Killarney Technology Innovation Centre (KTI) is to look at ways of restarting activity on the 12-acre site where more than 1,000 people were once employed by the Pretty Polly company on the town’s Park Road.
According to the latest CSO Live Register figures, the number of people signing on in Killarney in January jumped by 206 since December and totals 3,116.
The former Pretty Polly/Sara Lee site, which includes a sprawling factory building, was purchased by Killarney Town Council for €2m in 2005.
The idea at the time was it would be used by incoming or start-up enterprises, or by businesses wishing to move from the town centre, but very little has happened on the site since then.
The council has asked the KTI to prepare a plan for the disused factory, which is now being called the Killarney Opportunity Site.
“What we would be proposing is to bring ideas forward in partnership with the KTI and to develop a strategy,” said town clerk Michael O’Leary.
Recently, Killarney mayor Sean Counihan highlighted the need for a renewed focus on attracting industrial investment to Killarney.

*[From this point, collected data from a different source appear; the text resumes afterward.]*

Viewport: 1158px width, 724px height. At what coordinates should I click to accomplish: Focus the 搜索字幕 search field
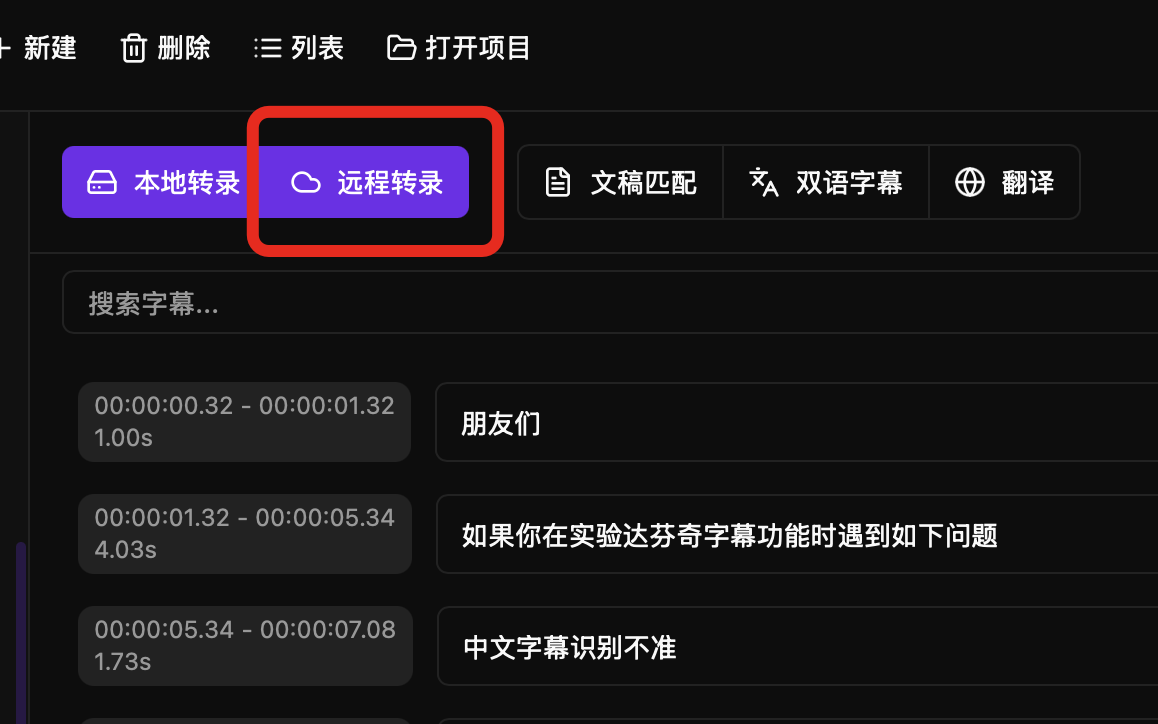[610, 302]

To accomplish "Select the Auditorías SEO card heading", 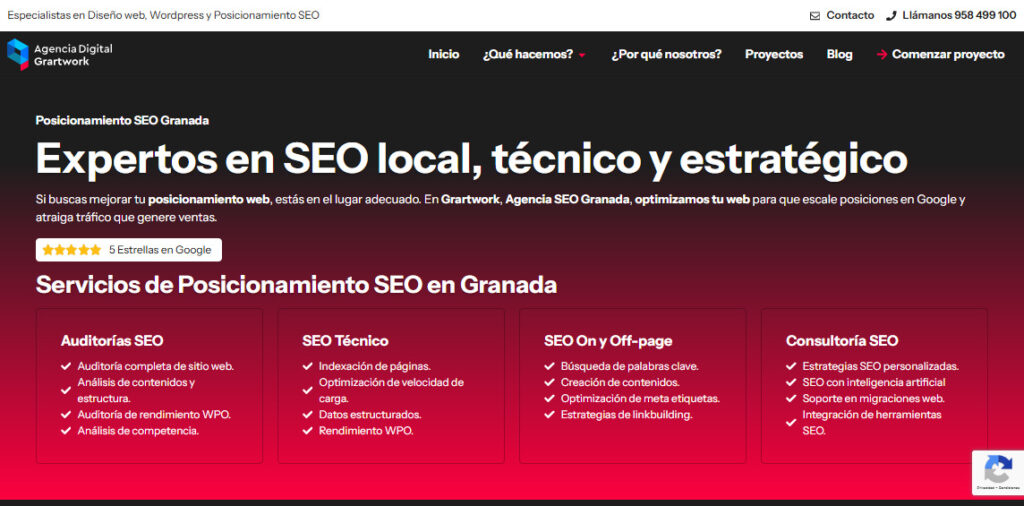I will tap(112, 340).
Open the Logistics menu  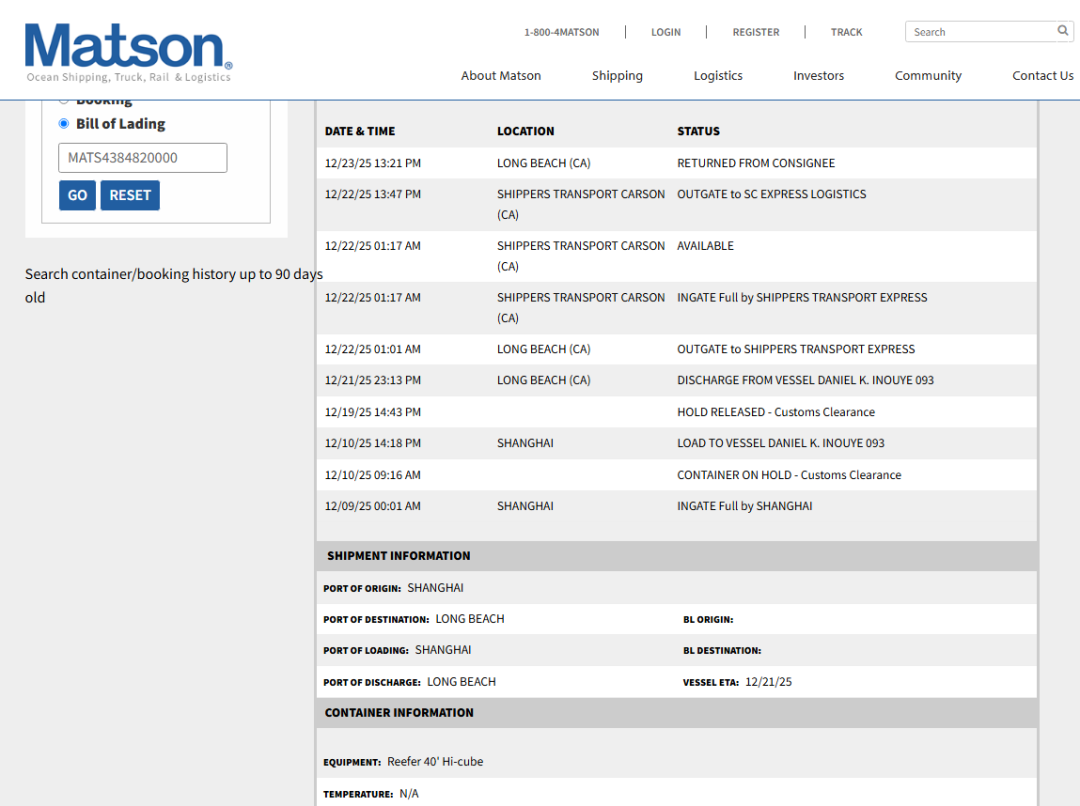(718, 76)
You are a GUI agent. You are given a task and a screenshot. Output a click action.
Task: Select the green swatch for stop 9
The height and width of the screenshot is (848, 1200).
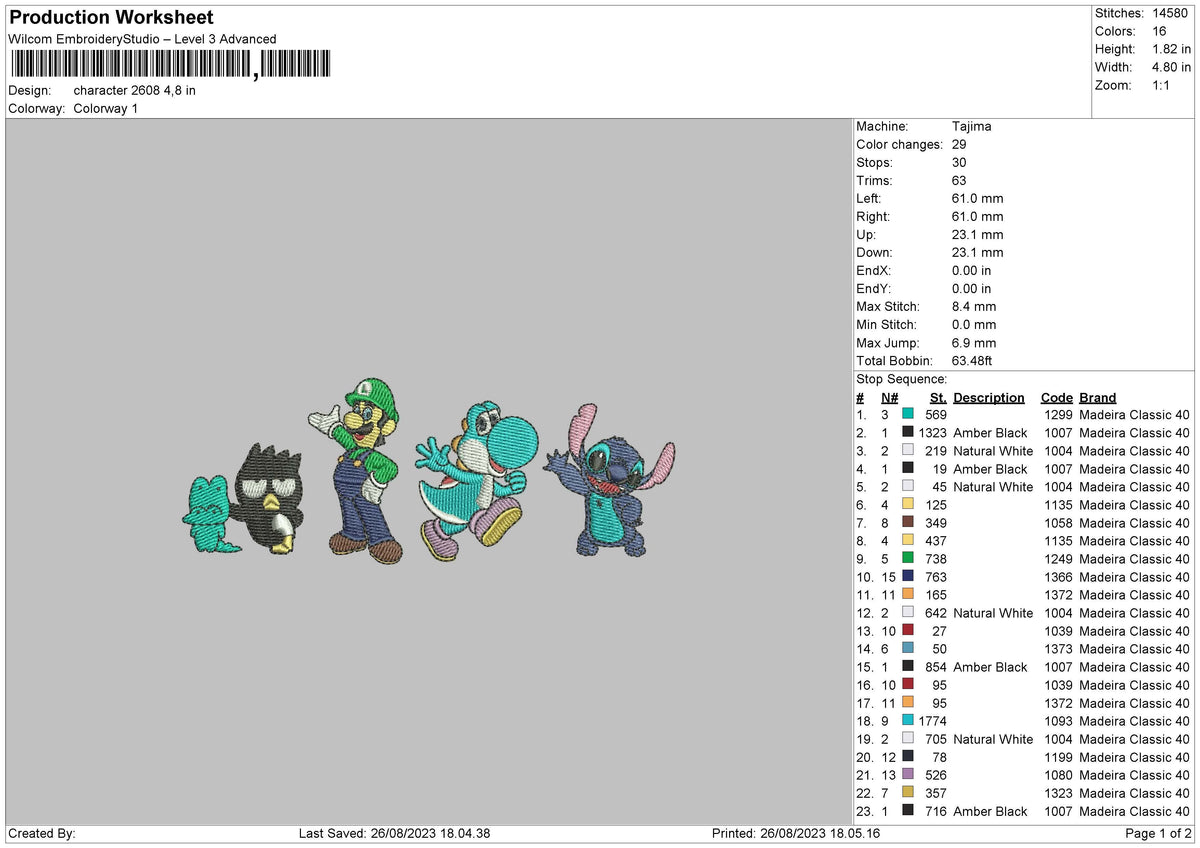(x=908, y=559)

He said there was a misperception among state job-creation agencies that the area was ‘doing fine’ because of its tourism industry — the town’s main employer — was so successful.
An estimated 1,500 jobs in manufacturing have been lost in Killarney since the 1990s.

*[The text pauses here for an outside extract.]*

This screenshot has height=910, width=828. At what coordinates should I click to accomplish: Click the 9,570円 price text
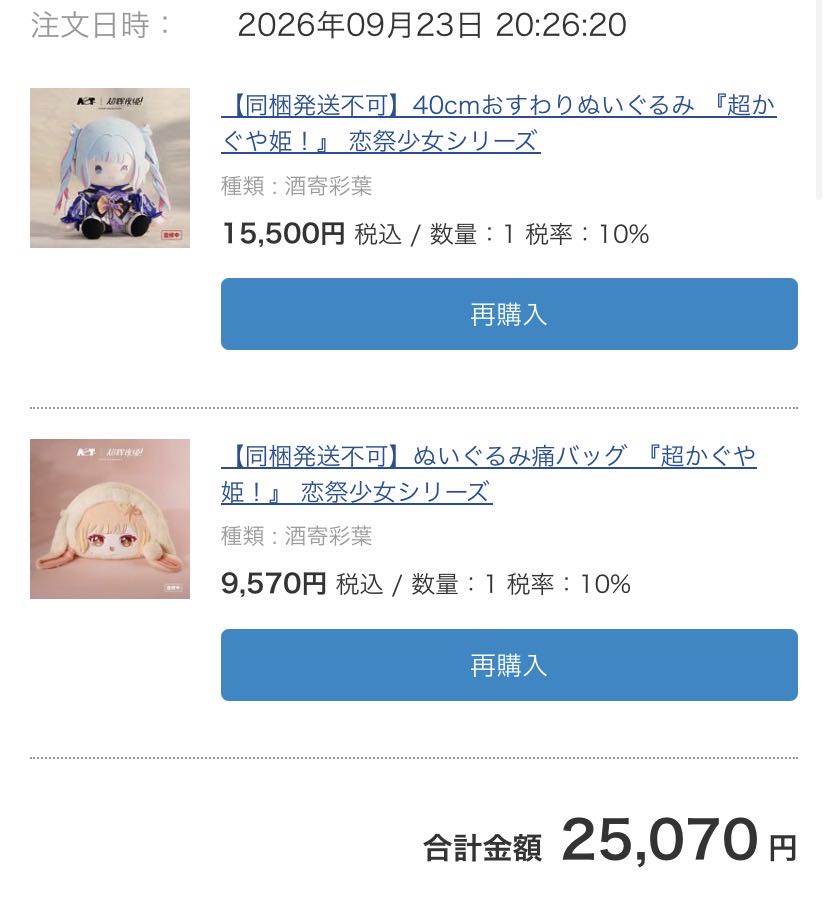tap(273, 583)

The town has one major industrial employer, the German-owned Liebherr company, which employs well over 500 in producing container cranes for the global market. Liebherr has been in Killarney for more than 50 years.
Mr Counihan and town manager John Breen are both involved with KTI. The group is to develop a strategy that will come back before the council for consideration.
The Park Road site was first occupied by the Pretty Polly tights manufacturing company, in the 1960s.
Pretty Polly closed in the 1990s and the Sara Lee company took over the factory and the land in 2000, but closed its operations in 2005.
Under a buy-back clause, the property was repurchased by the Pretty Polly trustees who later sold it to the council.